Sedangkan Ketua Umum PP POI (Perhimpunan Onkologi Indonesia), Dr. Dradjat Ryanto Suardi, Sp. B (K) mengatakan, mengenai penyebabnya, hingga saat ini belum diketahui secara pasti. “Perempuan yang mempunyai risiko besar terkena kanker payudara, adalah mereka yang sudah memasuki usia 40 tahun. Salah satu pengobatan kanker yang paling umum dilakukan adalah kemoterapi (chemotherapy),” tutur Dradjat.

Namun, menurutnya, kemoterapi banyak meninggalkan keluhan dan efek samping bagi pasien kanker. Efek kemoterapi sebagai pengobatan kanker yang paling sering terjadi adalah muntah-muntah, mielosupresi (menekan produksi darah), kelelahan, rambut rontok dan sariawan. “Efek samping terjadi, akibat obat kemoterapi tidak , hanya membunuh sel kanker tapi juga sel normal yang ikut membelah cepat.
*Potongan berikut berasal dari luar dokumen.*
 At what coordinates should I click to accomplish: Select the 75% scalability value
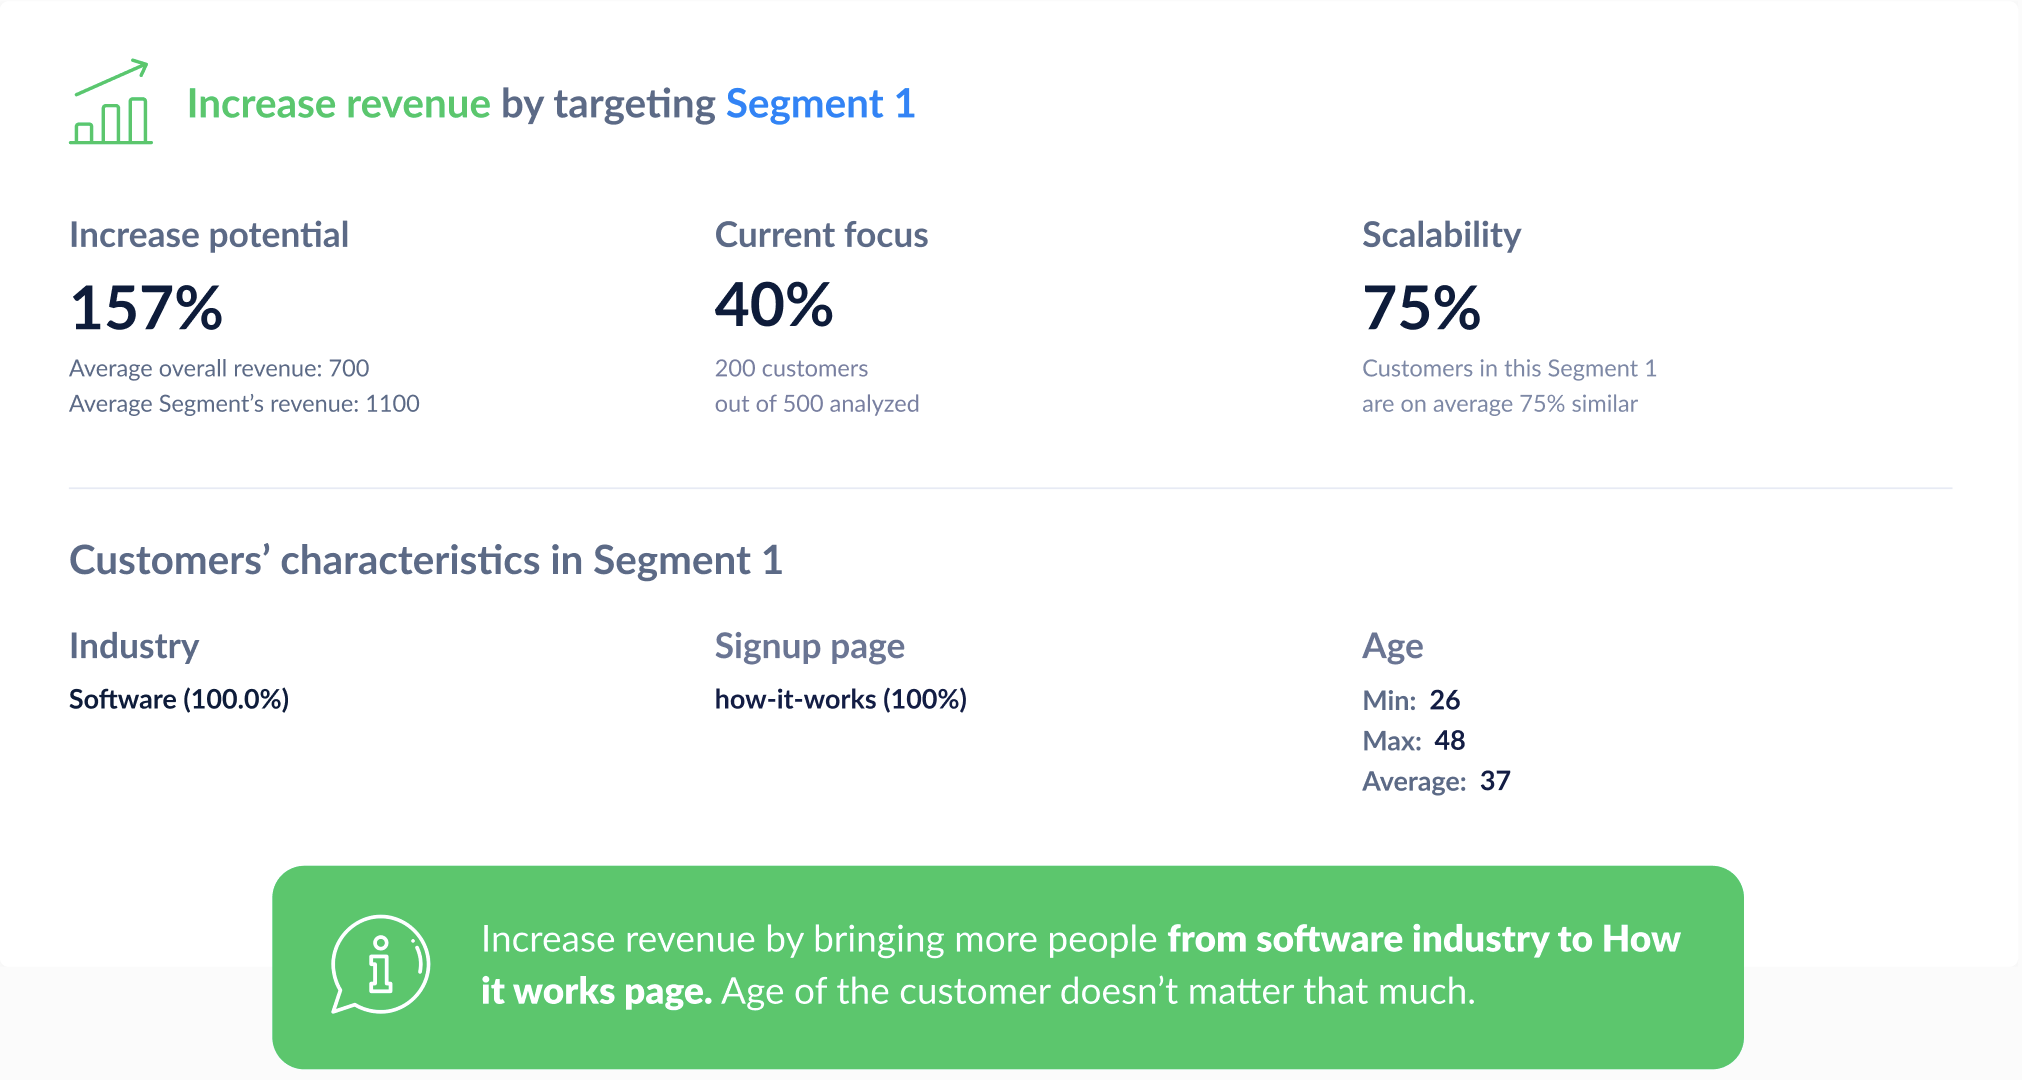(1421, 307)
Seperti, sel saluran pencernaan, kulit, rambut dan sperma. Dan, tingkat efek samping kemoterapi bisa berbeda antara pasien yang satu dengan yang lain, tergantung dari ketahanan tubuh masing-masing. Faktor psikologis, sangat berpengaruh,” kata dia.
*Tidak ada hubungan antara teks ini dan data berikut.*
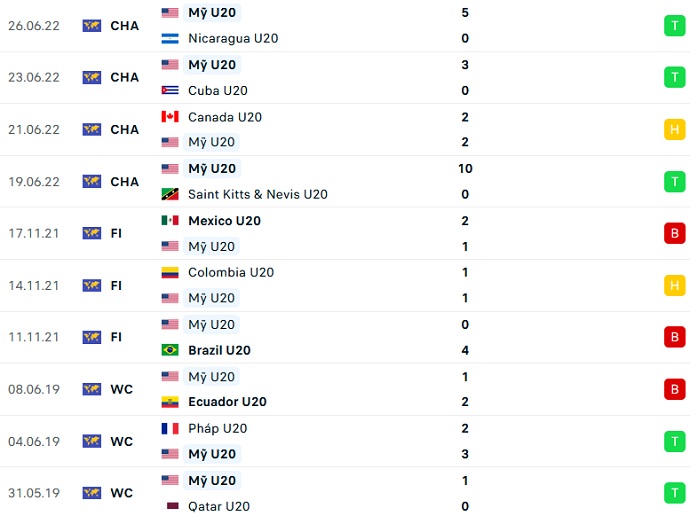
Task: Open the Ecuador U20 team link
Action: click(x=227, y=402)
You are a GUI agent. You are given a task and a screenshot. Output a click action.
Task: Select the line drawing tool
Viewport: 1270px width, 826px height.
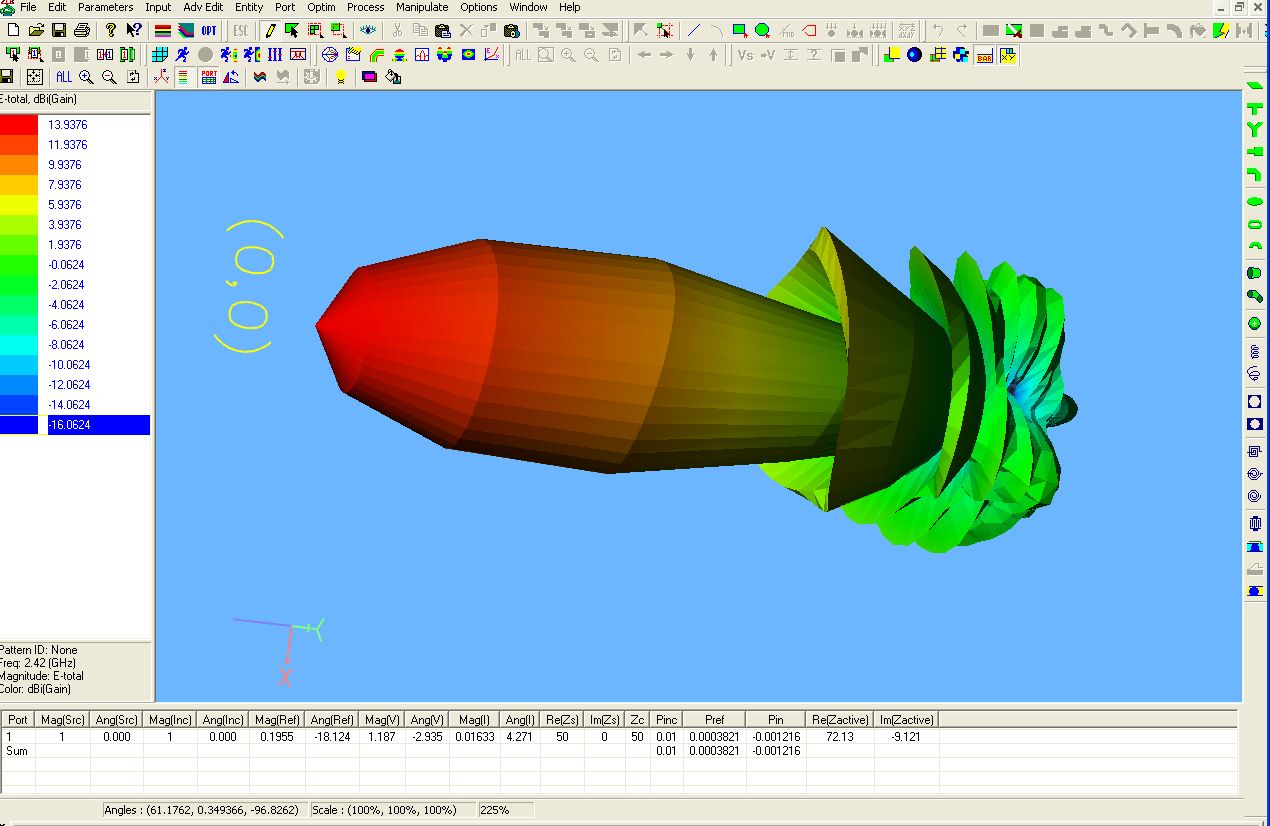(693, 31)
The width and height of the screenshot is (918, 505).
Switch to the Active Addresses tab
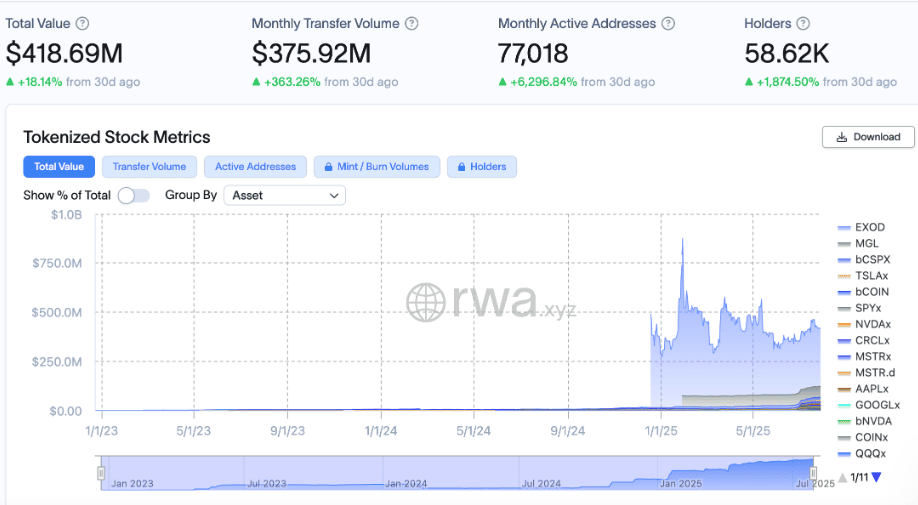tap(255, 167)
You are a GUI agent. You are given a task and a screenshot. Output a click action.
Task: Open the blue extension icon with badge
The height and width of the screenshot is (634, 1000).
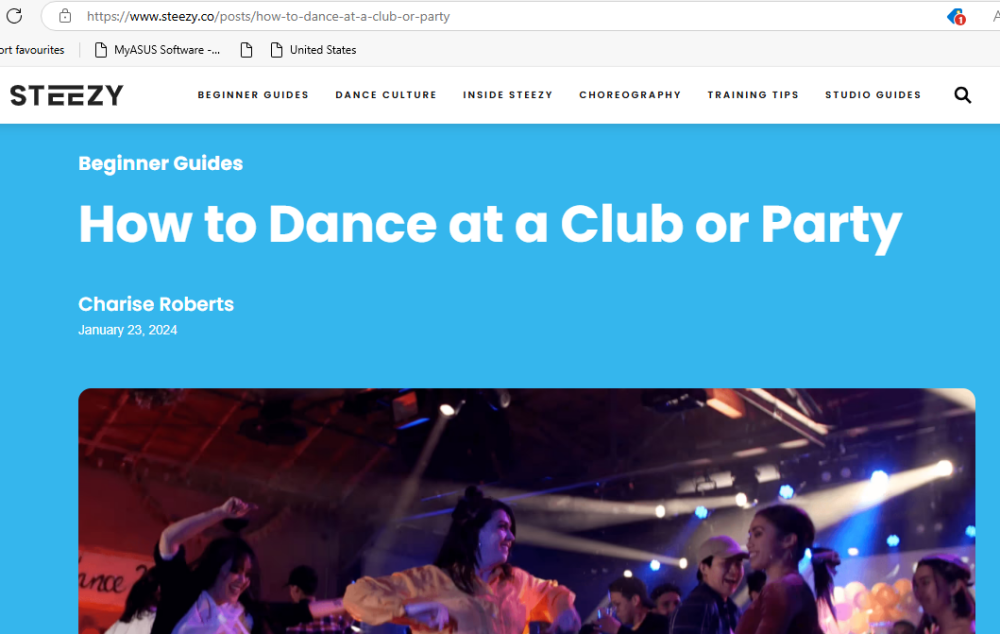pos(956,17)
Drajat mengatakan, suatu pendekatan baru dilakukan untuk membatasi efek samping dan meningkatkan efektivitas kemoterapi, yaitu dengan menggunakan jenis obat yang dapat bekerja dengan cara menargetkan secara molekuler. “Obat-obat ini membutuh sel-sel kanker dengan menyerang jalur dan proses tertentu yang penting untuk kelangsungan hidup dan dan pertumbuhan sel-sel kanker. Misalnya, sel-sel kanker memerlukan pembuluh darah untuk memberikan gizi dan oksigen,” ujarnya.
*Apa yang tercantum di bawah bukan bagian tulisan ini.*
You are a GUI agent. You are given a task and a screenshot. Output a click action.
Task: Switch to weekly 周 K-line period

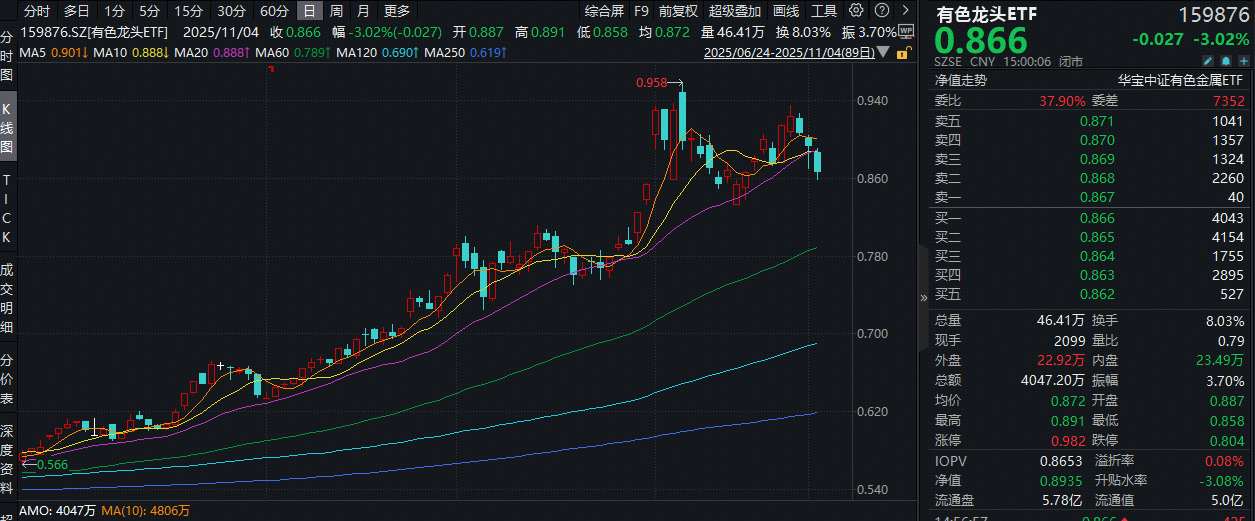tap(336, 11)
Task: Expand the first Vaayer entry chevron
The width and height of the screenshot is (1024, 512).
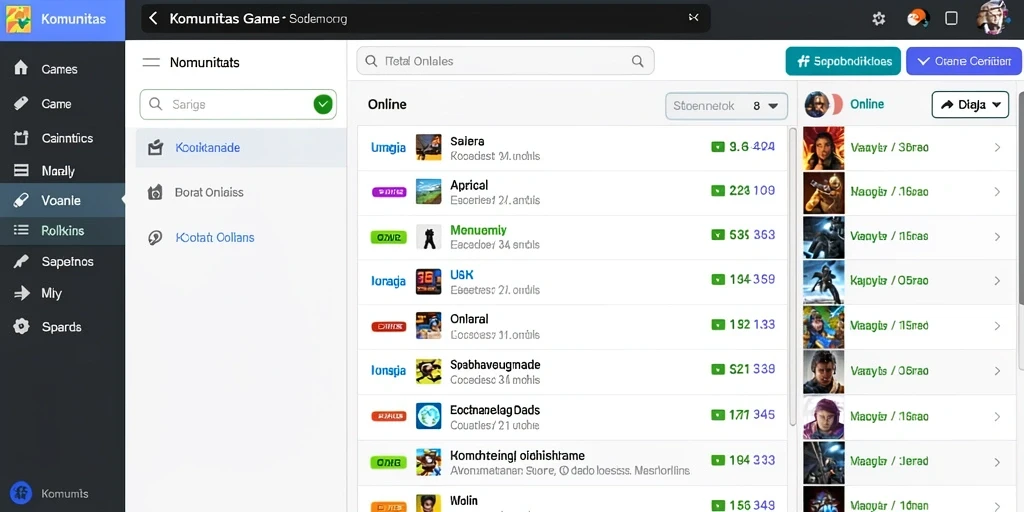Action: click(x=997, y=148)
Ia menambahkan, beberapa obat bisa menghalangi pembentukan pembuluh darah ke sel-sel kanker atau mengganggu jalur utama yang mengatur pertumbuhan sel-sel kanker. “Obat-obat yang dapat menargetkan secara molekuler telah terbukti berguna dalam mengobati banyak kanker lain termasuk kanker payudara,” tutur Dradjat.